══ Excerpted text ══

What to do instead: when it comes to healthy eating, I like to think only as far as my next meal. What does that mean? It means that I try to make sure my next meal is healthy. So maybe I wake up, have a smoothie or oatmeal. Then a salad for lunch. But then someone at work has brought rice krispy squares, so I’ll eat one, cause yum. Sometimes two, cause yum yum. And then, instead of tossing out my healthy eating for the day, I make my next meal a nutritious one–maybe I have roasted chicken and vegetables. And you know what? Knowing me, I still have dessert that night.

I try not to leave room for guilt and negative feelings around food. You’re not failing if you eat something that is “bad” for you. Eating healthy is a big picture thing–your Friday night beers and pizza isn’t what derails your success. It’s your week of skipping meals, eating processed foods and forgetting to put whole, fresh foods into your body. It’s deciding that for the rest of the weekend you’ll eat garbage, and “start fresh on Monday”.

═══

▶ [Instruction 1] Could you output the healthy-eating passage between "What to do instead: when" and "dessert that night.", inclusive?
▶ [Instruction 2]
Answer these questions from the healthy-eating passage:
(a) What does the writer have for lunch in the sample day?
(b) Which meal follows the rice krispy squares in that day?
(c) After deciding to eat garbage for the rest of the weekend, when does someone plan to "start fresh"?

══ Dataset excerpts ══

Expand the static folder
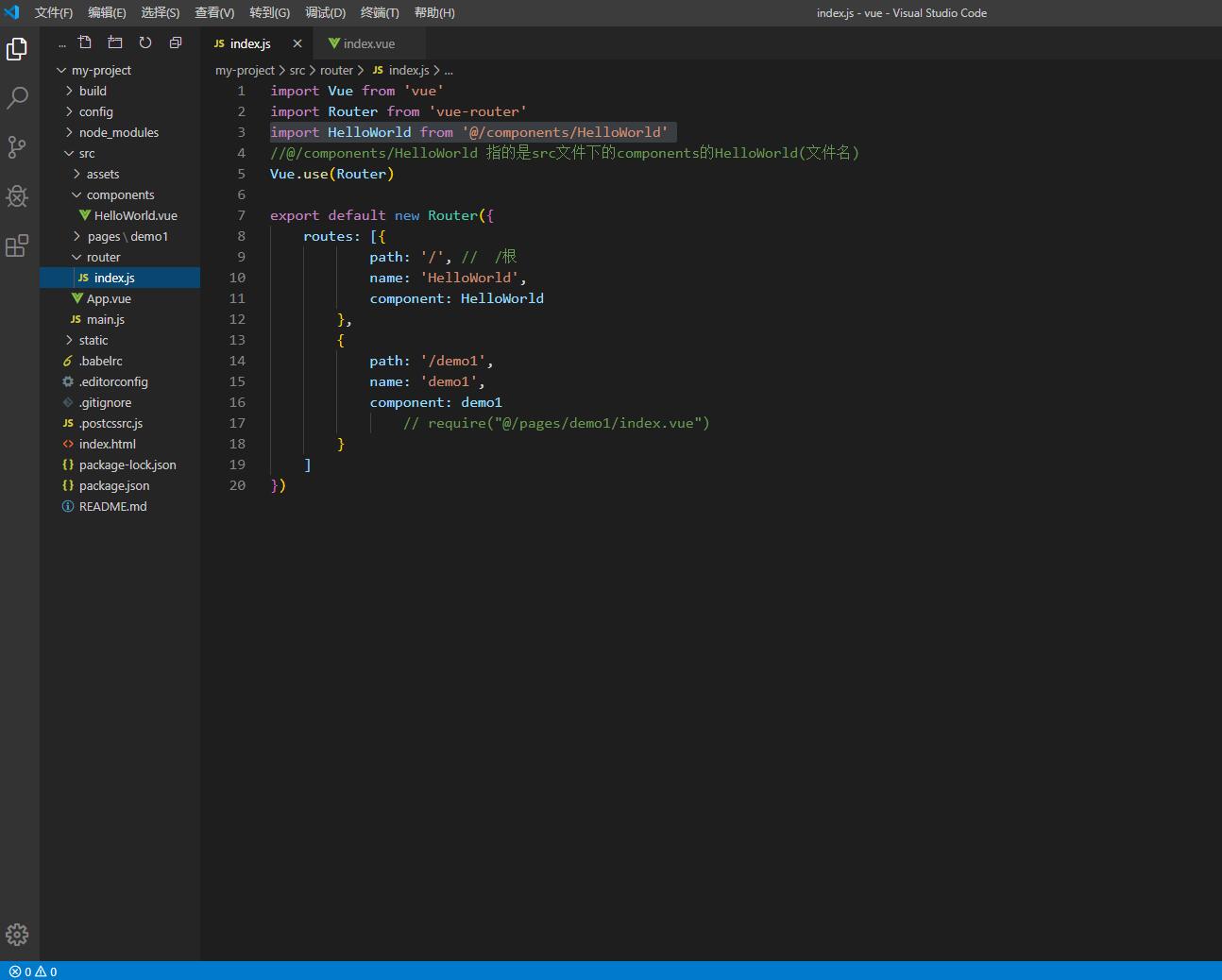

═══
══ Dataset excerpts ══

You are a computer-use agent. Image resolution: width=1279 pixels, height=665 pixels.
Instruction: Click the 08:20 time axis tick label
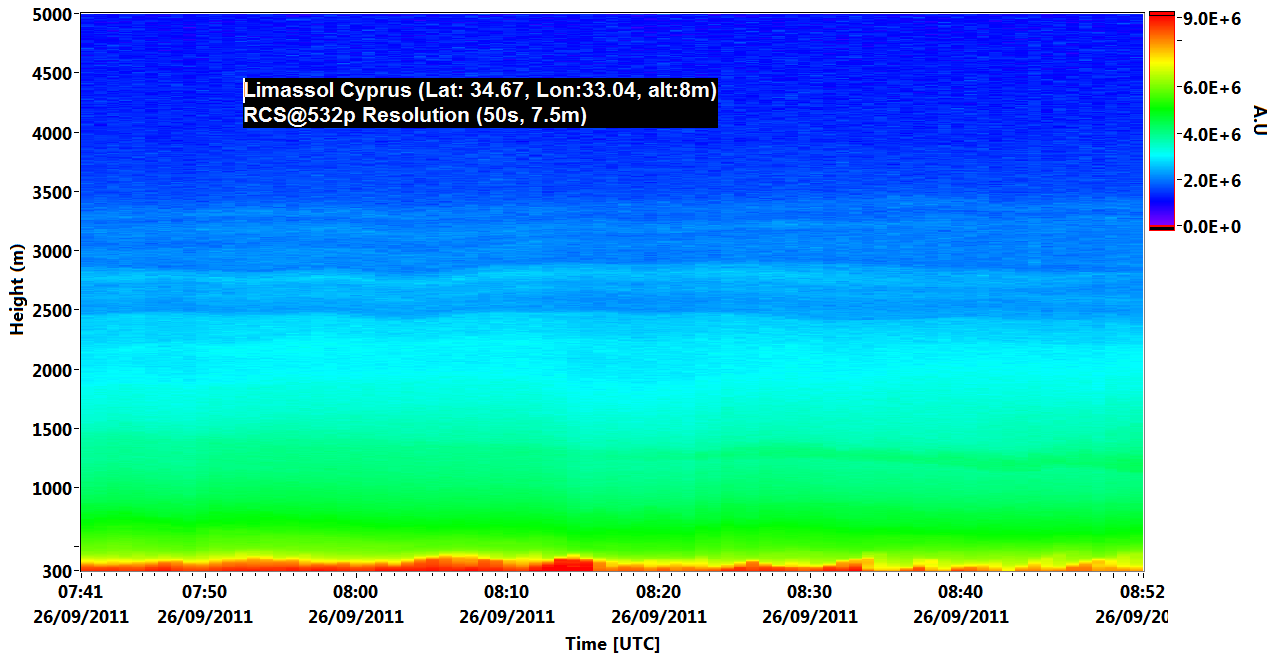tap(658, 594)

═══

▶ [Full solution 1]
What to do instead: when it comes to healthy eating, I like to think only as far as my next meal. What does that mean? It means that I try to make sure my next meal is healthy. So maybe I wake up, have a smoothie or oatmeal. Then a salad for lunch. But then someone at work has brought rice krispy squares, so I’ll eat one, cause yum. Sometimes two, cause yum yum. And then, instead of tossing out my healthy eating for the day, I make my next meal a nutritious one–maybe I have roasted chicken and vegetables. And you know what? Knowing me, I still have dessert that night.

▶ [Full solution 2]
(a) A salad.
(b) Roasted chicken and vegetables.
(c) On Monday.